One got the sense that few House members favored the compromise, which grew out of negotiations between lawmakers and CMV backers over the past few weeks, but felt they had very little choice but to accept the plan - especially since “Count My Vote” announced they had already hit 100,000 signatures on their petition drive to ditch the caucus system altogether. Braggadocio from those who wanted to fight CMV to the bitter end melted into pragmatism as legislators decided to get what they could while the getting was good.

“I learned that when sides come together, you can get some of what you want and some of what you don’t want,” said House sponsor Dan McCay (R-Riverton). “But, in the end, both sides are better than what either effort would be alone.”

Legislators lined up to voice their opposition to the measure, noting that every single lawmaker on the Hill is the product of the current caucus system. Some bemoaned turning elections over to less-engaged voters or to candidates who could win elections simply through superior resources and name recognition.

Republican Brian Greene (R-Pleasant Grove) put a fine point on the worry expressed by CMV detractors - SB 54 is simply the death knell of the caucus system.

“I’m a strong supporter of the caucus system, and I cannot cast a vote that signs its death warrant,” said Greene. “If this passes, the dual track system is illusory. The caucus system will shrivel before our very eyes.”

Rep. Jon Stanard (R-St. George) echoed the concern for the future health of Utah’s caucuses and conventions.

“It will not exist within a number of years if we pass this,” he said. “If a candidate can move to the primary without going through convention, the convention will become irrelevant. We are causing the death of the convention system. If we pass this, it’s only a few years before it’s done.”

The vote to pass the bill without a single amendment showed the strength of the House GOP’s ability to hold their members together. Republican sources told Utah Policy about 10 members who had pledged to vote in favor of the bill went the other way when it became clear their votes were not needed and they took the opportunity to save some face.

Rep. McCay said once the bill passes, the onus turns to the Utah voters to get engaged and take advantage of the new system.

“This process does represent an opportunity for a state that is dominated by a single party to reach out and grab more people. I call on the parties and voters to hear that siren call.
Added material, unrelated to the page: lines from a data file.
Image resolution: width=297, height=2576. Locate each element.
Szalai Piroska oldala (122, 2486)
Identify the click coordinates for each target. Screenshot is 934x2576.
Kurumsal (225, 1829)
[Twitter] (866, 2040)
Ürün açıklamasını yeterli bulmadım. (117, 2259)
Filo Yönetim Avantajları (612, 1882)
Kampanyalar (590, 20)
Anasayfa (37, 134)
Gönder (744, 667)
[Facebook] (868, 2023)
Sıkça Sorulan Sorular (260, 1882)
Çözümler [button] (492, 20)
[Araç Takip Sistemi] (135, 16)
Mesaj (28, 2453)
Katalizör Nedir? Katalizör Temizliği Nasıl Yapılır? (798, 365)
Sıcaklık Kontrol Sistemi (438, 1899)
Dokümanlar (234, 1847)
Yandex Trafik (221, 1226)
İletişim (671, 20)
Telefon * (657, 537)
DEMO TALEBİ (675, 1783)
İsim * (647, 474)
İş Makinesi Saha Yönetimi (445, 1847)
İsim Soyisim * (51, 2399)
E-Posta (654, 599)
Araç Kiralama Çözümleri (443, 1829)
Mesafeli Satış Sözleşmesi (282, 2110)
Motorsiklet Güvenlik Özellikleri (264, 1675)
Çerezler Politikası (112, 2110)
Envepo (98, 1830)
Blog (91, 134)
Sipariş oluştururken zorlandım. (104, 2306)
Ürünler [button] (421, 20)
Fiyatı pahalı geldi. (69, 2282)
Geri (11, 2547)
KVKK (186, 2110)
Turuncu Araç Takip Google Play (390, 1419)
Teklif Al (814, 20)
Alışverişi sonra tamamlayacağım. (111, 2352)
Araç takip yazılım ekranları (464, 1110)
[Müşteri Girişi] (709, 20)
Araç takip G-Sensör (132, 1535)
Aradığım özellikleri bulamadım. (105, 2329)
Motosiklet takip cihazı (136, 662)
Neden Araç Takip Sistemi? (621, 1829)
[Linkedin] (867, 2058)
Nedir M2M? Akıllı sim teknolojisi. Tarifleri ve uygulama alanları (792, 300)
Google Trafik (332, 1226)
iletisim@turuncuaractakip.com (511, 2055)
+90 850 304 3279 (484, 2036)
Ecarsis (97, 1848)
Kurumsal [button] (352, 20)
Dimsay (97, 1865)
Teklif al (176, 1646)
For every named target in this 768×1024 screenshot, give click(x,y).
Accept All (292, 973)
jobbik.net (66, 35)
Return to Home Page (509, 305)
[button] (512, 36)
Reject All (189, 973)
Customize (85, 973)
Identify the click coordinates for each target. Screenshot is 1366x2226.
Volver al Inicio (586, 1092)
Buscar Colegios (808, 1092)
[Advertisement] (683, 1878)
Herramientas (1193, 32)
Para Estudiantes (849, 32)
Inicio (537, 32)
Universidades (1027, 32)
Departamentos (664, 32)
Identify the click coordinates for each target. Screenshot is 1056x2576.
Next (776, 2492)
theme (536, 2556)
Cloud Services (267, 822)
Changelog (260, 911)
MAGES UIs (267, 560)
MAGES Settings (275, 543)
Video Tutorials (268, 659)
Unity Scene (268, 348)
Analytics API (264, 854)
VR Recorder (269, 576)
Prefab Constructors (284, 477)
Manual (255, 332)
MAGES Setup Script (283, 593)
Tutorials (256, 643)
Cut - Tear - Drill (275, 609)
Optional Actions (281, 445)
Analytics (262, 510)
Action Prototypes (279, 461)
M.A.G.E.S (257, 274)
If we look at this in two, four or six years and see that participation has not increased, I will feel like this has been a failure.”

Taylor Morgan, executive director of the "Count My Vote" effort was pleased with the vote.  

"We're happy that the House was able to move the compromise forward and they recognize the importance of expanding the opportunity to participate in the process to more Utahns," he said.

The bill now heads back to the Senate for consideration.